### Text shown:
------------------------------------------------------------
CLDR 44 Release Note
Overview
Unicode CLDR provides key building blocks for software supporting the world's languages. CLDR data is used by all major software systems (including all mobile phones) for their software internationalization and localization, adapting software to the conventions of different languages.
In CLDR 44, the focus is on:
Formatting Person Names. Added further enhancements (data and structure) for formatting people's names. For more information on why this feature is being added and what it does, see Background.
Emoji 15.1 Support. Added short names, keywords, and sort-order for the new Unicode 15.1 emoji.
Unicode 15.1 additions. Made the regular additions and changes for a new release of Unicode, including names for new scripts, collation data for Han characters, etc.
Digitally disadvantaged language coverage. Work began to improve DDL coverage, with the following DDL locales now having higher coverage levels:
Modern: Cherokee, Lower Sorbian, Upper Sorbian
Moderate: Anii, Interlingua, Kurdish, Māori, Venetian
Basic: Esperanto, Interlingue, Kangri, Kuvi, Kuvi (Devanagari), Kuvi (Odia), Kuvi (Telugu), Ligurian, Lombard, Low German, Luxembourgish, Makhuwa, Maltese, N’Ko, Occitan, Prussian, Silesian, Swampy Cree, Syriac, Toki Pona, Uyghur, Western Frisian, Yakut, Zhuang
Locale Coverage Status
The coverage status determines how well languages are supported on laptops, phones, and other computing devices. In particular, qualifying at a Basic level is typically a requirement just for being selectable on phones as a language. Note that for each language there are typically multiple locales, so 90 languages at Modern coverage corresponds to more than 350 locales at that coverage.
------------------------------------------------------------
### Written exercise 1:
According to the release note, what coverage level is typically required for a language to be selectable on phones?
### Written exercise 2:
Reproduce the release note word for word, beginning at "In CLDR 44, the" and stopping after "does, see Background.".

### Supplied material:
------------------------------------------------------------
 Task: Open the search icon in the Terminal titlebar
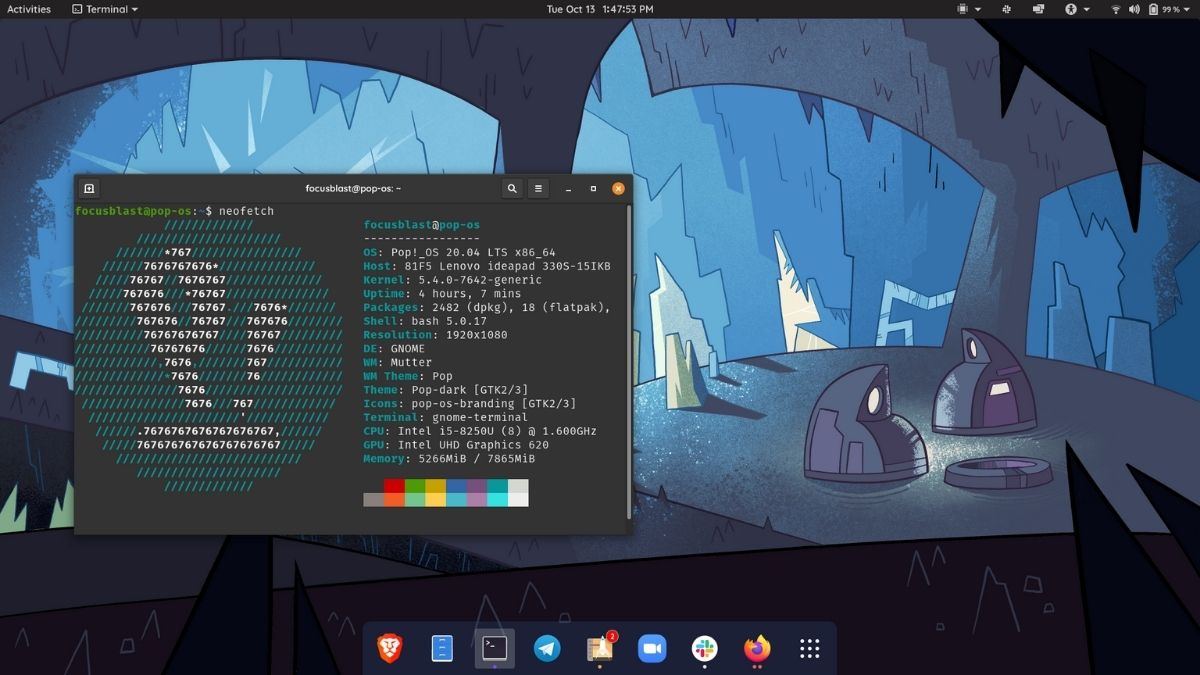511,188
------------------------------------------------------------
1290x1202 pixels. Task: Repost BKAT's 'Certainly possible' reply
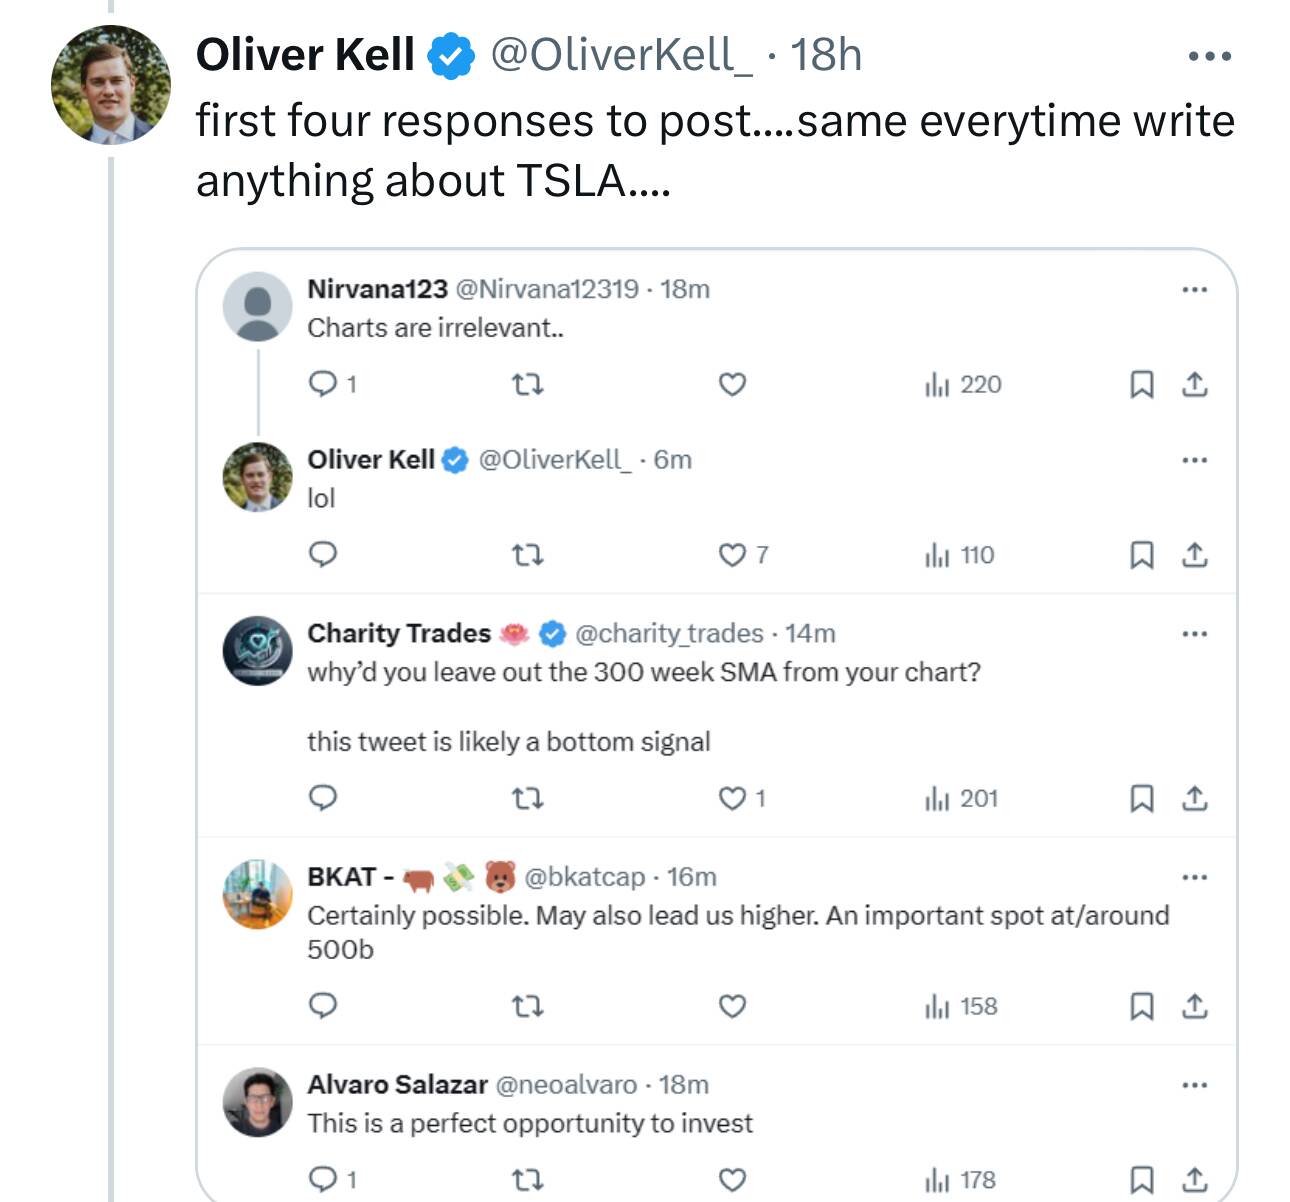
------------------------------------------------------------
### Full output 1:
Basic

### Full output 2:
In CLDR 44, the focus is on:
Formatting Person Names. Added further enhancements (data and structure) for formatting people's names. For more information on why this feature is being added and what it does, see Background.